Security experts are troubled by stowaway aboard Hawaii flight

Written By kolimtiga on Selasa, 22 April 2014 | 12.57

The dark of night still draped Mineta San Jose International Airport when a 15-year-old boy from nearby Santa Clara wandered onto a secure airport ramp and toward a Hawaiian Airlines Boeing 767.

Then he disappeared.

The slight teenager, first seen on a security camera video, would not appear again until later Sunday morning, when airline workers spotted him 2,350 miles to the west, walking on the tarmac at Kahului Airport on the island of Maui.

In the interim, authorities say, the boy survived a perilous, 5 1/2 -hour odyssey — enduring frigid temperatures, oxygen deprivation and a compartment unfit for human habitation — as he traveled over the Pacific Ocean in the jet's wheel well.

The incident prompted authorities to question both how the teen so easily gained access to the jumbo jet and how he survived with so little apparent trauma.

Aviation security experts said it was troubling that the teenage had been able to bypass security and get to the plane undetected. U.S. Rep. Eric Swalwell (D-Dublin), a member of the House Homeland Security Committee, said he wanted more answers, adding that the incident "demonstrates vulnerabilities that need to be addressed."

The Transportation Security Administration planned to meet with law enforcement and airport officials to review security after the incident, which experts noted could have been catastrophic had the stowaway been armed with explosives.

Since the terrorist attacks of Sept. 11, 2001, an estimated $57 billion has been spent on airport security improvements, including new passenger screening measures and additional security both in airports and on airplanes.

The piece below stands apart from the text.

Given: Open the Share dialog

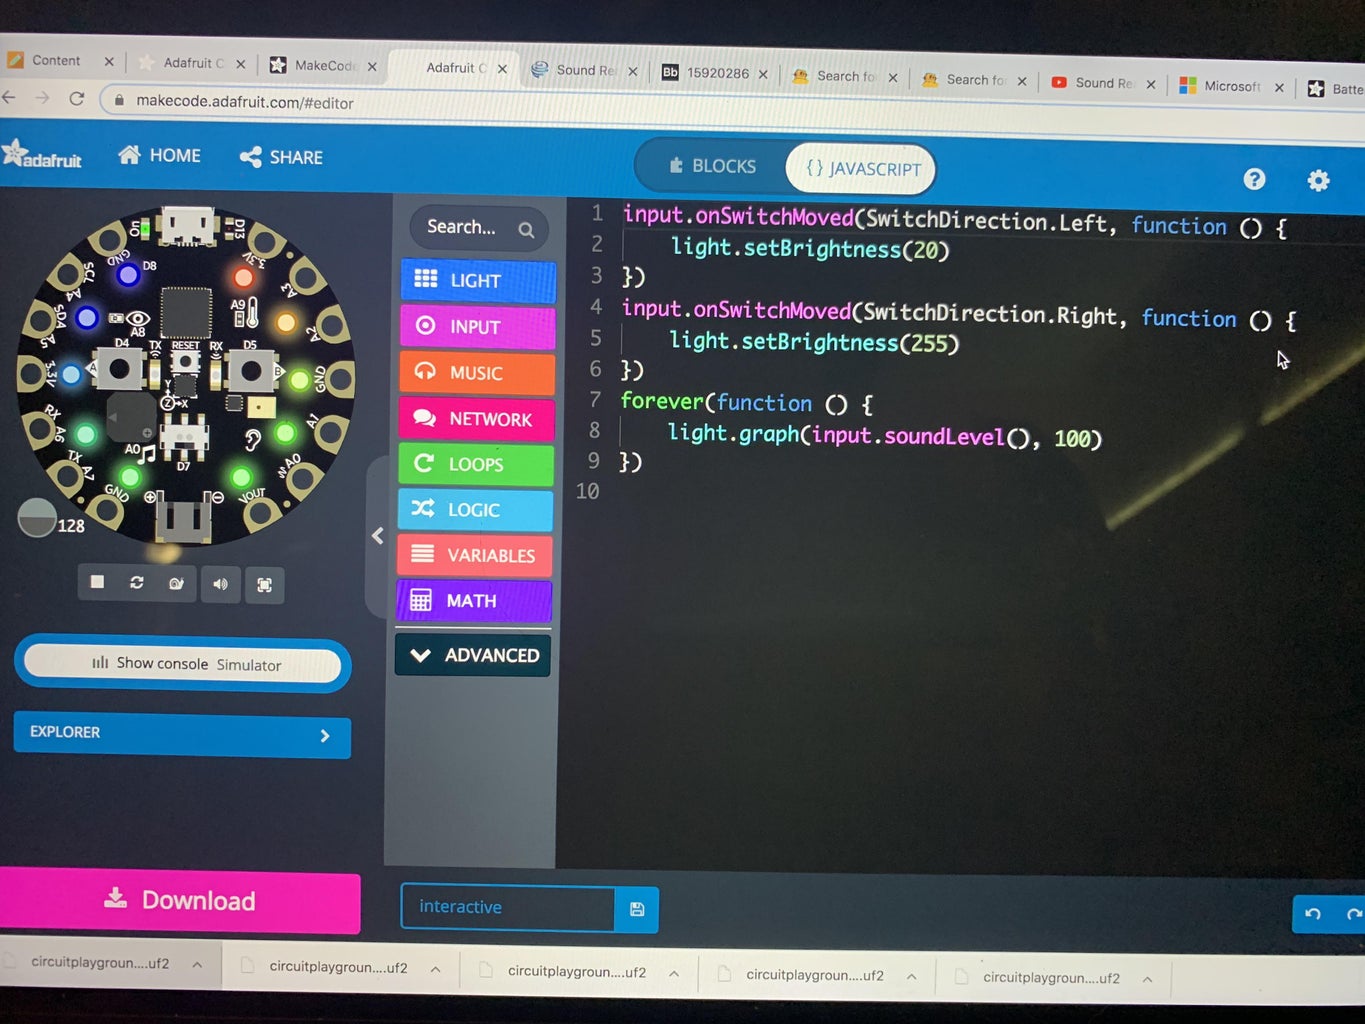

Brian Jenkins, an aviation security expert at Rand Corp., said he expected the incident to prompt airport security reviews beyond San Jose. "Everyone will tighten up. I suspect everyone will be going up a notch just as a consequence of this," he said.

The airport, which serves Silicon Valley, is located on the north side of San Jose, near the junction of the 101 and 880 freeways. A chain-link fence covered with wood slats and topped with three strands of razor wire surround parts of the airport. San Jose is the 44th largest airport in the nation, according to an Federal Aviation Administration report, with about 8 million passengers a year.

It remains unclear how the teen got onto the tarmac. The FBI originally said video showed him scaling a fence. But late Monday, airport officials only mentioned a video that showed him walking on the ramp.

Authorities said the teenager apparently had no malicious intent. The flight, carrying 212 passengers and 10 crew members, took off at 7:55 a.m. Sunday.

Shortly after the plane landed at 10:31 a.m., airline workers spotted the stowaway and reported him to airport security. A Maui News photo showed him some time later sitting upright on a gurney, attended by paramedics, apparently alert and showing no obvious signs of his ordeal. He wore a sweat shirt with an orange hood.

Authorities said the temperature at the jet's cruising altitude of 38,000 feet could have dropped to 50 degrees below zero or less. Oxygen would have also been in painfully short supply at that altitude, about 9,000 feet higher than the summit of Mt. Everest.

FBI spokesman Tom Simon said the boy apparently had been unconscious for the "lion's share of the flight."

Such ordeals do not usually end well. Those who do not fall to their death can be crushed by landing gear or succumb to cold and lack of oxygen. FAA records show that of the 105 people who stowed away on flights around the world over the last 67 years, 25 lived through the ordeal, a survival rate of 23.8%.

"He must have had the four-leaf clover in his hand or something," said Jeff Price, an aviation security expert at Metropolitan State University in Denver.

Armand Dorian, a Los Angeles doctor who treated a high-altitude stowaway survivor in 2000, said the teen's survival over the weekend was not as surprising as the fact that he appeared unruffled.

For the minority of stowaways who survive, "the planets align," said Dorian, an associate clinical professor of emergency medicine at USC Verdugo Hills Hospital. For the lucky few, "the need for oxygen declines as the body cools. It's exactly like the concept of cryogenic freezing.... The boy's body went into a frozen state."

When Dorian treated another wheel-well stowaway in 2000, the patient suffered much more obvious trauma. That victim, in his 20s, crumpled on to the tarmac at Los Angeles International Airport after a 7 1/2 hour flight from Tahiti. His body core temperature had dropped to 79 degrees, which would normally be fatal, according to accounts at the time.